**Data shown:**
-- START --

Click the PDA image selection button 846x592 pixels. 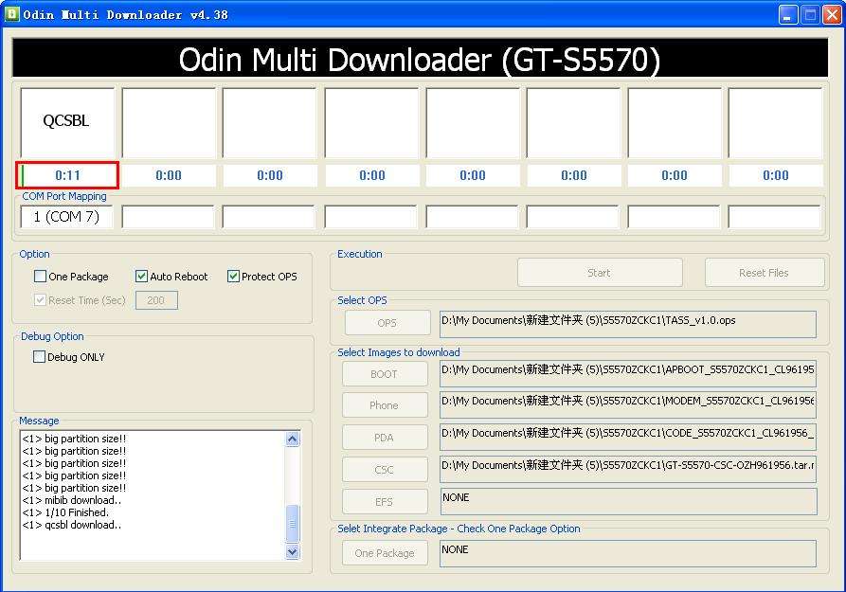385,437
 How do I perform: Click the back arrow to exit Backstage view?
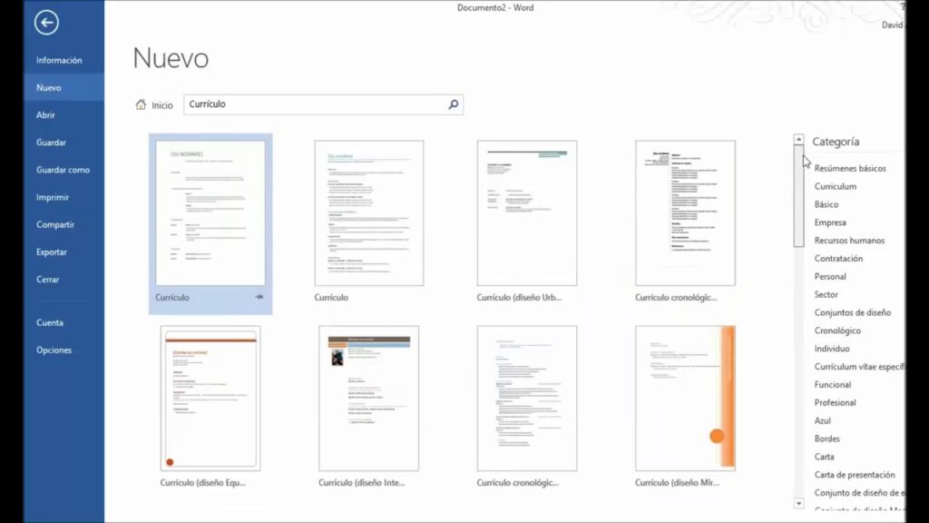click(x=45, y=23)
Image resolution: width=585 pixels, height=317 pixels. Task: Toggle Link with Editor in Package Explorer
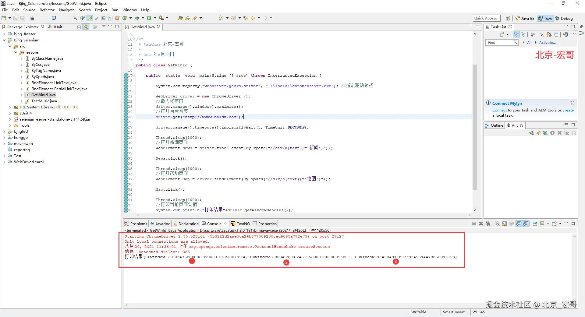coord(86,27)
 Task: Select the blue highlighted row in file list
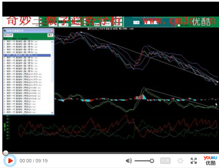coord(27,55)
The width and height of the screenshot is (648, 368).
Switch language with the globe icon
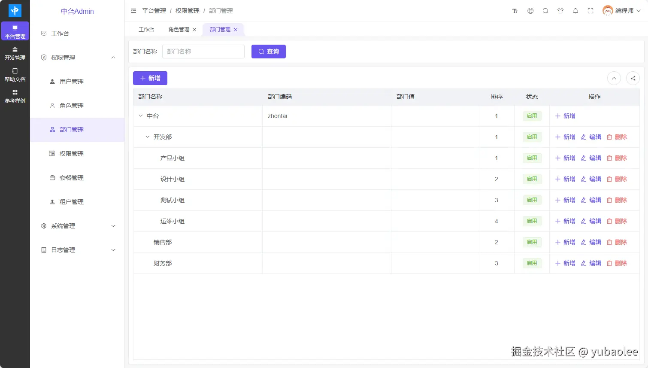point(530,11)
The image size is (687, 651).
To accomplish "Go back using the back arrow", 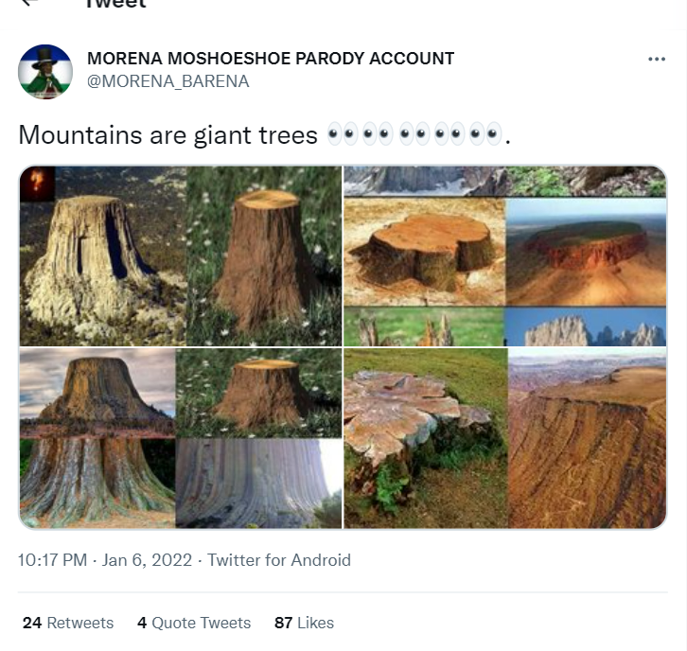I will pos(31,3).
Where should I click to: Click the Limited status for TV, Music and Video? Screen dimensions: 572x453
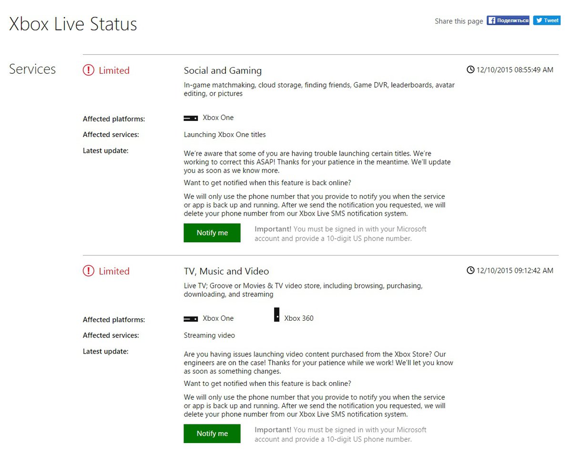point(114,271)
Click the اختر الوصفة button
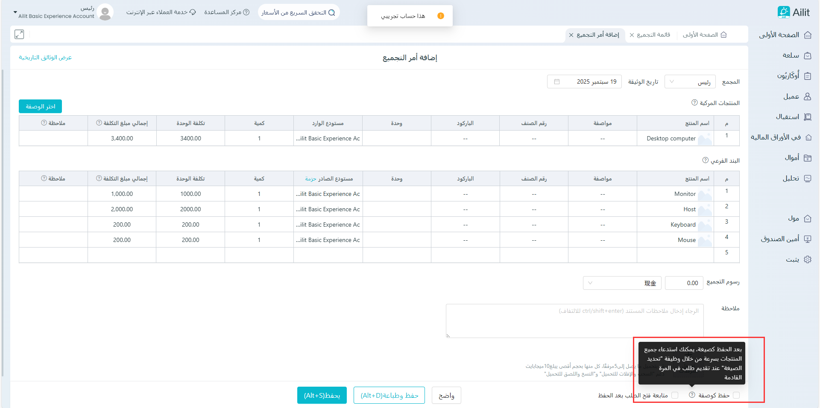820x408 pixels. (x=41, y=106)
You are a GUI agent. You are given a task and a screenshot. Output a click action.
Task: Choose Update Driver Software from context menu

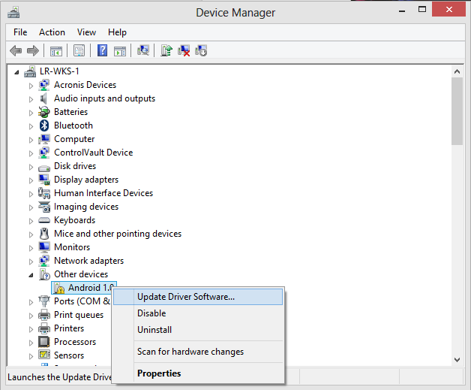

-- END --

**Task requirements:** Which lines of the data above contain the word "with"? Show each of those lines in full.

**Response for this exercise:**
Image resolution: width=585 pixels, height=317 pixels. Task: Toggle Link with Editor in Package Explorer
Switch language with the globe icon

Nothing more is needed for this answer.